**Список заданий**
**1.** Какого числа, согласно отрывку о госзаказе, Лебедев стал кричать и стучать по столу?
**2.** Переведите на английский язык следующее предложение из отрывка о госзаказе: «Добужинский далее пишет, что на собрании у Кустодиева был составлен протокол, „в котором упомянули, что так как заказ имеет характер обязательности, как государственный, общество принимает для исполнения коллективно“».
**3.** Продолжите отрывок о госзаказе, начав сразу после его последнего предложения.
═════ Отрывок ═════
По поводу госзаказа разгорелся скандал, о чем сохранилось свидетельство Добужинского: «Когда от Кустодиева, Добужинского, Бенуа, Петрова-Водкина, Фомина, Щуко получили отказы сделать эскизы для Октябрьского праздника 1919 г., Лебедев… 10 октября стал кричать и стучать по столу, говоря, что это заговор кадетов, когда белые были далеко, они в прошлом году участвовали, а теперь, когда белые близко, отказываются. “Пусть меня белые повесят, а я этого не оставлю, пора добраться до этих буржуев, я выброшу их на улицу, отниму все права… и заставлю их работать”. При этом он пригласил страшного матроса, который стал что-то записывать в блокнот и заявил, что превратит “их” “в лепешку” и даже спросил Лебедева: “Хотите сейчас приму меры?”» [413]
Добужинский далее пишет, что на собрании у Кустодиева был составлен протокол, «в котором упомянули, что так как заказ имеет характер обязательности, как государственный, общество принимает для исполнения коллективно» [414]
О том же есть запись и в дневнике К. Сомова от 11 октября 1919 года: «К 5 к Кустодиеву на собрание “Мира искусства”, чтобы обсудить, как реагировать на требование правительства (в лице Лебедева и какого-то грубого матроса) принудительного участия членов общества в конкурсе на украшение города ко 2-й годовщине, собрались Кругликова, Шухаев, Верейский и Замирайло. Потолковав немного, решили, что наш “коллектив” закажет кому-нибудь из учеников Щуко и Фомина проекты для представления на конкурс» [415].
═════ Собранный материал ═════
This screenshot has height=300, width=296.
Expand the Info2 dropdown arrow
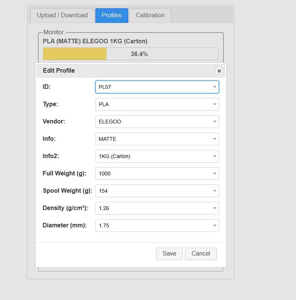coord(215,156)
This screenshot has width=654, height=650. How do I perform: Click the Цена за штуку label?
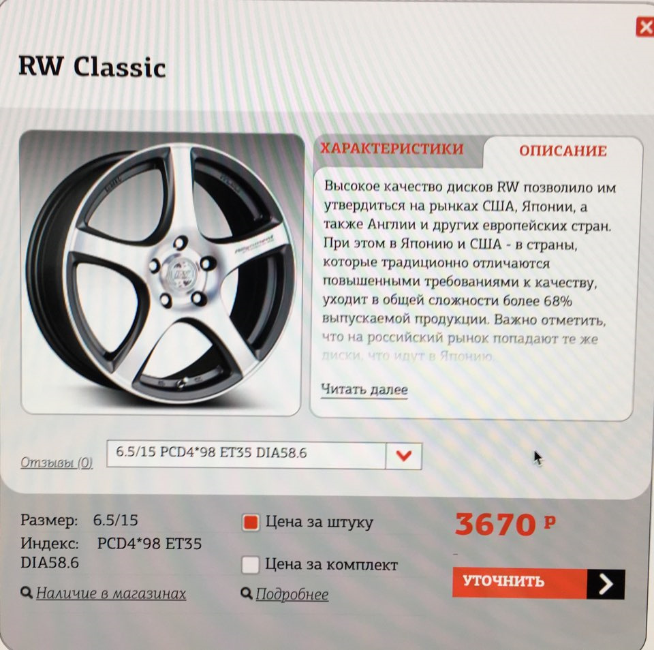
═════
**Ответы**
**1.** 10 октября 1919 года.

**2.** Dobuzhinsky further writes that at the meeting at Kustodiev's a protocol was drawn up, "in which it was stated that since the commission was obligatory in character, being a state one, the society would accept it for execution collectively."

**3.**
Свидетельства Добужинского и Сомова говорят о том, что сотрудничество членов «Мира искусства» с властью в то время отнюдь не походило на «брак по любви».
В уходящем году из заказных портретов Кустодиев выполнил лишь один — портрет Марии Валентиновны Шаляпиной, дамы важной и величественной. С клиентками такого рода Кустодиеву в прошлом приходилось иметь дело неоднократно. Тут требовался «светский» портрет с каким-нибудь романтическим фоном, эффектно оттенявшим черты модели. Помнится, когда-то в непросто давшемся ему портрете А. Д. Романовой он использовал в качестве фона повешенный на стену гобелен. Ныне же предложил написать модель на фоне парка, на что заказчица милостиво согласилась. А вот с портретом самого Федора Ивановича из-за большой загруженности певца пришлось, к досаде Кустодиева, подождать.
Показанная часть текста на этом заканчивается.